• **SOURCE**
···

On Unix, there's a given hierarchy of header files. So when you install the C library header files (equivalent to UnixLib) they go in /usr/include. So you get files like:

/usr/include/stdio.h
/usr/include/string.h
/usr/include/setjmp.h
/usr/include/time.h
/usr/include/sys/time.h
/usr/include/sys/quota.h
/usr/include/net/ethernet.h

When you install other packages they slot into this structure. For example the GPIB driver library I've been using today lives in:

/usr/include/gpib/ib.h

and if you install the Linux kernel headers you get things like:

/usr/include/linux/adfs_fs.h (the ADFS driver for Linux)
/usr/include/linux/joystick.h

and so on.

The name inside the pointy brackets <> is effectively the path without /usr/include on the front. So

#include <sys/types.h>

refers to

/usr/include/sys/types.h

while

#include <bits/types.h>

refers to

/usr/include/bits/types.h

They're different files, and they have different pathnames (in fact, in glibc on Linux, sys/types.h has a #include <bits/types.h>). In the list above notice there are two time.h files - you'd refer to the first one as plain <time.h> and the second as <sys/time.h>

Of course it's slightly more complicated than that - /usr/include is a system-wide path so you need to be the machine administrator to add things to it. If I'm not administrator I might put some header files in some other directory (/home/theo/myincludes say) and use a -isystem to refer to them.

···

• **INFORMATION SUPPLIED**
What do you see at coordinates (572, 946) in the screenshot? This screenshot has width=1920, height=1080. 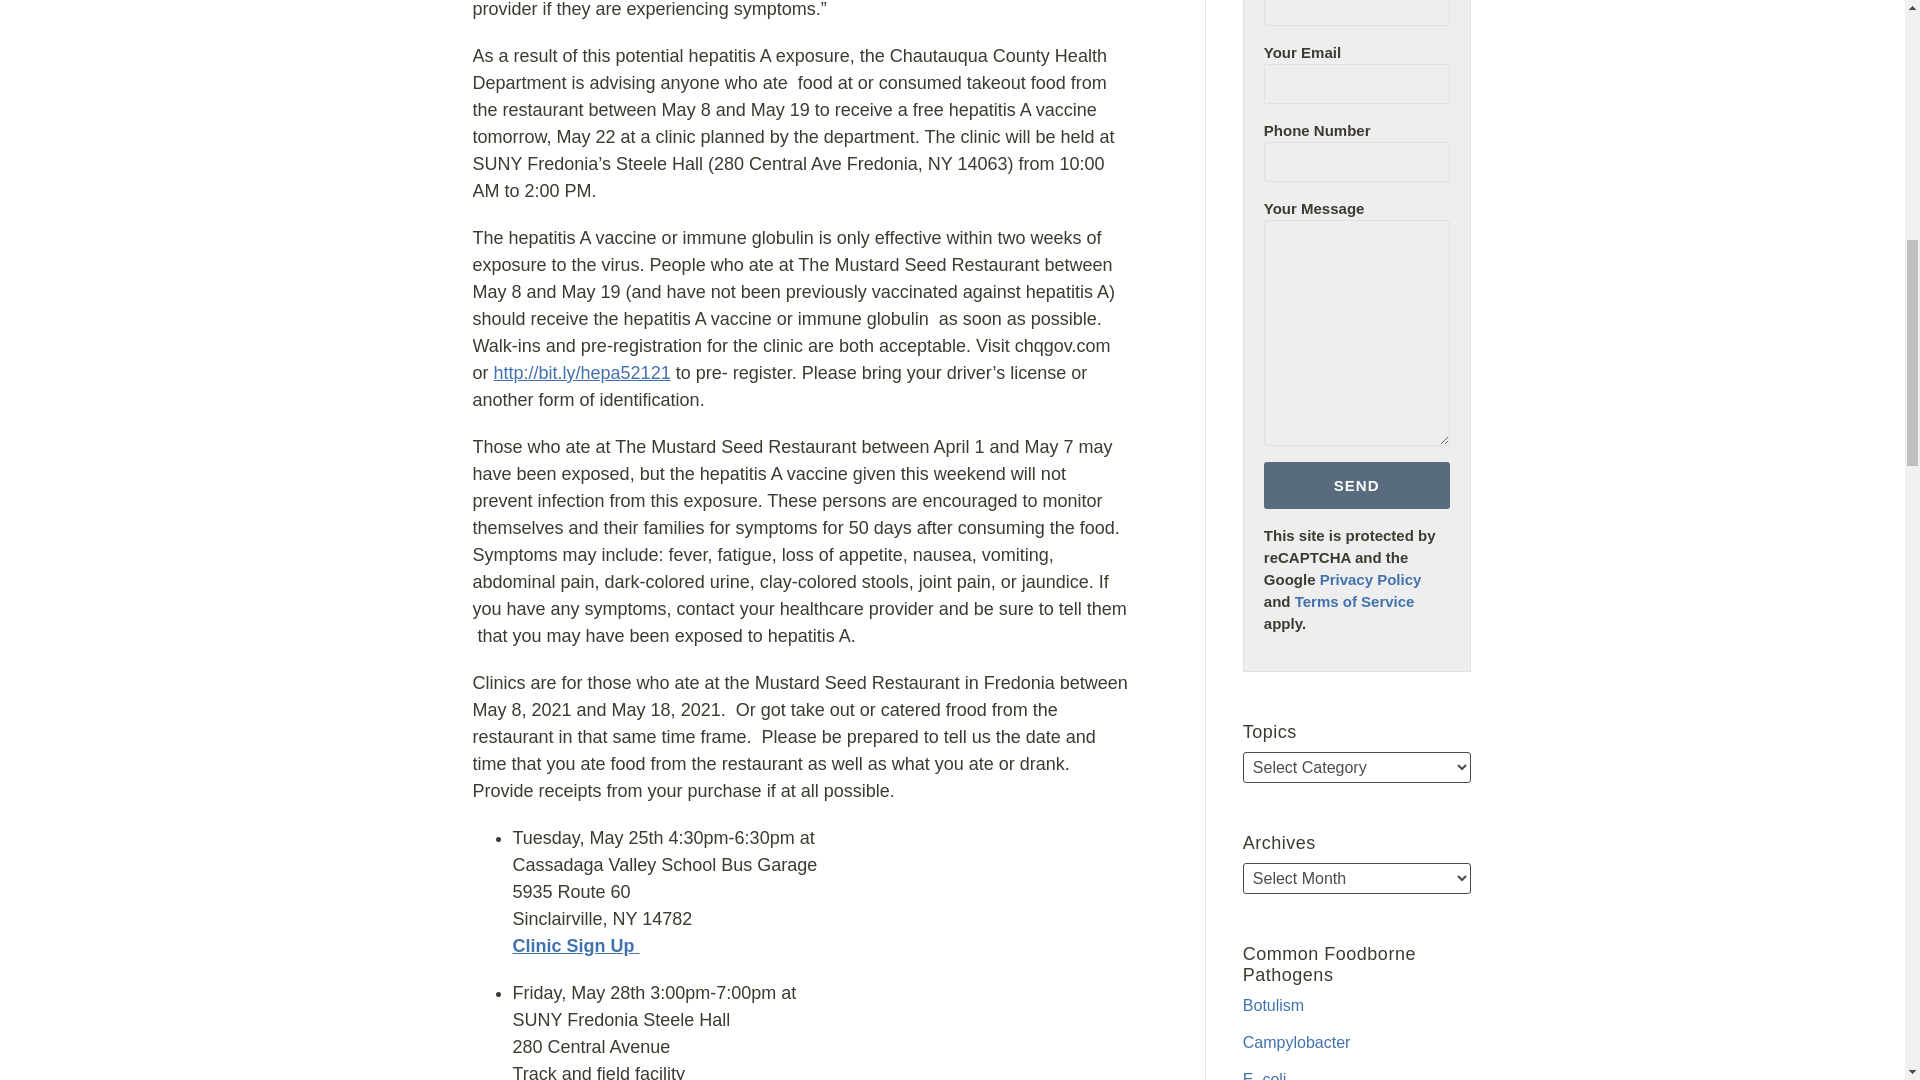 I see `Clinic Sign Up` at bounding box center [572, 946].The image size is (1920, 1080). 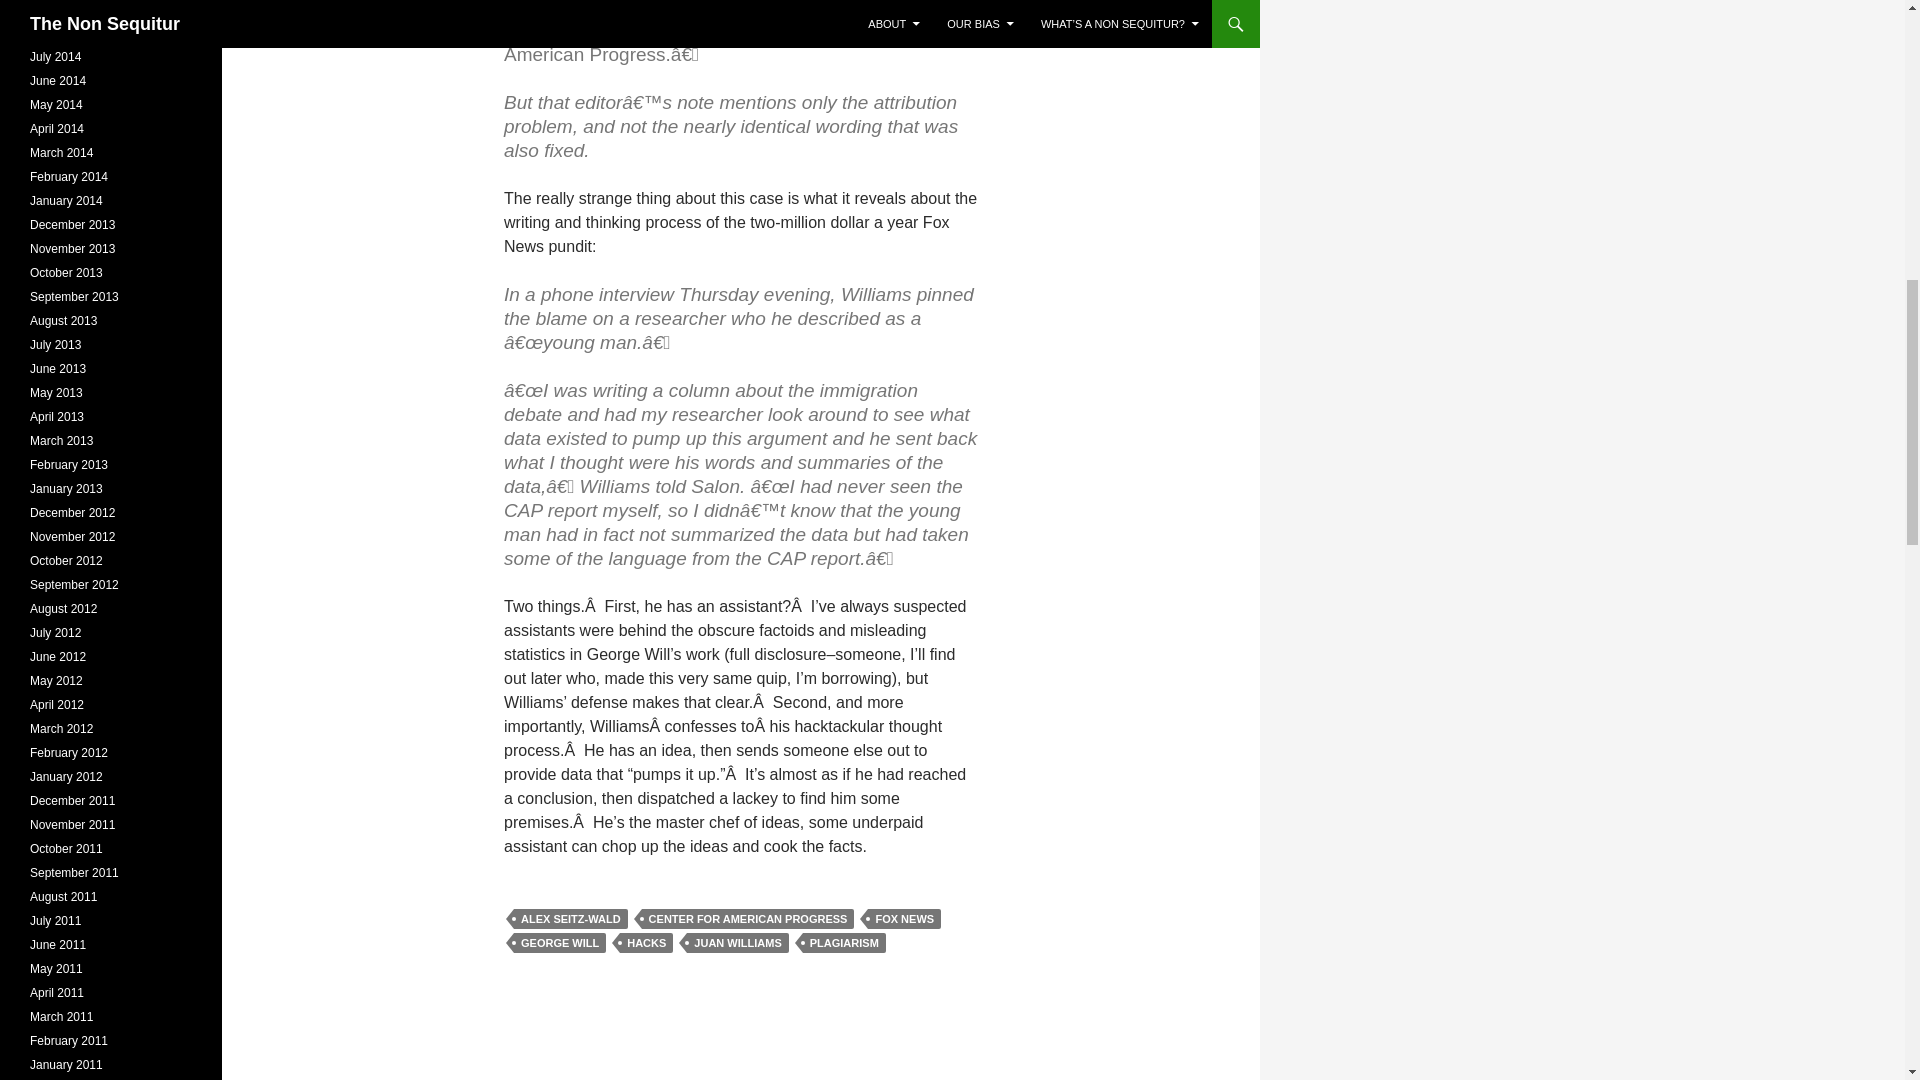 I want to click on CENTER FOR AMERICAN PROGRESS, so click(x=748, y=918).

···

• **EXERCISE DIRECTIONS**
In the Unix header files text, which option does the writer use to refer to header files placed in another directory when not the machine administrator?

• **WORKED SOLUTION**
-isystem